*Exercise:*
In the article on stabilizing bodily responses to anxiety, how long should you breathe out if you breathe in for five seconds?

Practical Ways of Stabilizing Bodily Responses to Anxiety
In university, it is so easy to get caught up in all the business and noise of student life and become anxious beyond all measure. However, sometimes the solution to this is more simple than one may think.
When we are feeling anxious, we get a variety of physical symptoms like being cold and shaky, a fast heart rate, heavy breathing, etc. But how do we control this? First we must remind ourselves that these bodily responses to anxiety are harmless. There is no danger attached to the symptoms themselves. Then it is important to slow your breathing. A good way to slow your breathing is to direct your breathing into your belly, which ensures that you’re breathing deeply. As well, take twice as long to breathe out than you did breathing in. If you breathe in for five seconds, breathe out for ten. Another method that many people use to control their breathing is the five-finger method. This method is simply tracing one hand with a finger on your other hand, and as you trace up one finger you breathe in and as you trace down you breathe out. Something else that may help you re-center is to warm up. This could mean that you run your hands under warm water for a few minutes, making some tea, snuggling up in some blankets, or looking at photos of or thinking of warm settings. Looking at a photo of something warm or that brings you joy for a couple minutes can actually provide us with a sense of calm.
On top of all of these things, it is important to remember that as beings who heal holistically, and as Christians, turning to God with our worries can really help. A little time to take in God’s word and bring our worries to God’s feet can feel like a weight off our shoulders. Even though it’s easier said than done, it is helpful to remember that once you lay your worries before God, you don’t have to pick them back up.
As someone who struggles with anxiety, I can attest to how difficult it can be to calm down in the midst of a panic. Everything around me becomes a little foggy, a little muffled, and I just want to be alone. Taking just a moment to be mindful of my breathing and remembering the fact that physiological symptoms do not indicate real danger makes a huge difference. I think it is a pretty safe assumption that we do not want to spend a lot of time being anxious. So we should take the time to take care of ourselves, calm down, and re-center.

*Dataset records:*
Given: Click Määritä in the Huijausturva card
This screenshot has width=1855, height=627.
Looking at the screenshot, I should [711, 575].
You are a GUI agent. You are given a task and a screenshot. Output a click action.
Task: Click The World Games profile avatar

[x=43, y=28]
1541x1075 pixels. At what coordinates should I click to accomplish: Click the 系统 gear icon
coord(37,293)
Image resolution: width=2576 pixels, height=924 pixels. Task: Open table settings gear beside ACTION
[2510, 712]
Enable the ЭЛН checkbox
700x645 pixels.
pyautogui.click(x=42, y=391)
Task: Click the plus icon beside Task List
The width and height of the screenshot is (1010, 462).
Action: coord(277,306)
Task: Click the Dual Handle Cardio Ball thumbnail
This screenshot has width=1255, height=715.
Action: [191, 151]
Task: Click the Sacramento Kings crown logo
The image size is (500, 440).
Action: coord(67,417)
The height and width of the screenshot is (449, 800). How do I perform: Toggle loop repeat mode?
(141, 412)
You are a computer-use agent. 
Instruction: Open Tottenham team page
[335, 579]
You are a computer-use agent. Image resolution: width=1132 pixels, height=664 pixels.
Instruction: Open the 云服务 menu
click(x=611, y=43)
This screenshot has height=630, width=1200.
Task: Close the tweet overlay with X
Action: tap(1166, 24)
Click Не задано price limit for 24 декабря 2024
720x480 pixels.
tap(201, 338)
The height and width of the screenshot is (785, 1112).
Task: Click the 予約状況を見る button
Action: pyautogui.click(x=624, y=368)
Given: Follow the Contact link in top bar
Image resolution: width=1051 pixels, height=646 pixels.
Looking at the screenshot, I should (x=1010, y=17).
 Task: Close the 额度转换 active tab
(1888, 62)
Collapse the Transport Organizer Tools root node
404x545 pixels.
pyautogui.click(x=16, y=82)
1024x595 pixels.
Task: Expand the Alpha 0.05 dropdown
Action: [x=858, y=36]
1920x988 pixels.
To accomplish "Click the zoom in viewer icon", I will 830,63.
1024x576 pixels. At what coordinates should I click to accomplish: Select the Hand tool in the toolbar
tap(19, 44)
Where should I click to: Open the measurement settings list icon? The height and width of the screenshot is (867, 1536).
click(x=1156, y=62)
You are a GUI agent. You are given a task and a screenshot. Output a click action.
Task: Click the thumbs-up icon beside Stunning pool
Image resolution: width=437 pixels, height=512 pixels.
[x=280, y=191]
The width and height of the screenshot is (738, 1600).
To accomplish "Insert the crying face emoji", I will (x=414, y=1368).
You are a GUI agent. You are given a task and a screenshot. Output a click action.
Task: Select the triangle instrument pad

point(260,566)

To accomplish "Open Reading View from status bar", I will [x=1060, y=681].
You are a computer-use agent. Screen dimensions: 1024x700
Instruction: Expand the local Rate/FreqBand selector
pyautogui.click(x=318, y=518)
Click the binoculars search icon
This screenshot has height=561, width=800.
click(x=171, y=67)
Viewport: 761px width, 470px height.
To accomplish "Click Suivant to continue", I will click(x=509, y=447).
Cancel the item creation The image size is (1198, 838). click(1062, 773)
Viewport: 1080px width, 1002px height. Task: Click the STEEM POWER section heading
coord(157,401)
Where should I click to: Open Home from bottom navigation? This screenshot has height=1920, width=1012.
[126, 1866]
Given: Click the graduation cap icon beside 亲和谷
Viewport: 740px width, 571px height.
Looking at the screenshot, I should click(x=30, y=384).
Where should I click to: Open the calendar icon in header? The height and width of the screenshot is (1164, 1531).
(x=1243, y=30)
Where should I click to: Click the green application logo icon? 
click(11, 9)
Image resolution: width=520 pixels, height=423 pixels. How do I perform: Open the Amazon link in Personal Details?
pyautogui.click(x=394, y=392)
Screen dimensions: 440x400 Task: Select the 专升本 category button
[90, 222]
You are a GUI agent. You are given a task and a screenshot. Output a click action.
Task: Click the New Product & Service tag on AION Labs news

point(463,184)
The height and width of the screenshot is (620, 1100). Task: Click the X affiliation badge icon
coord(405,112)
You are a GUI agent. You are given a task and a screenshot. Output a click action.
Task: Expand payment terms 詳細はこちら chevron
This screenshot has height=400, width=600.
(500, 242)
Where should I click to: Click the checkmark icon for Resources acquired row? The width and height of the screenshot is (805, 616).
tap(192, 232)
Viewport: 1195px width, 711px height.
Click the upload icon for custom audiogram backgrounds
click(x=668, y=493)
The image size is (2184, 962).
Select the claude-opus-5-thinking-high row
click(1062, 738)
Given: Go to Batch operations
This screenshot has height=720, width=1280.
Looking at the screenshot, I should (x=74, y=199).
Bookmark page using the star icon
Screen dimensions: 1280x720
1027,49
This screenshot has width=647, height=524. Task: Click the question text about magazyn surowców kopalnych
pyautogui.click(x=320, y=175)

*Answer to the exercise:*
Ten seconds.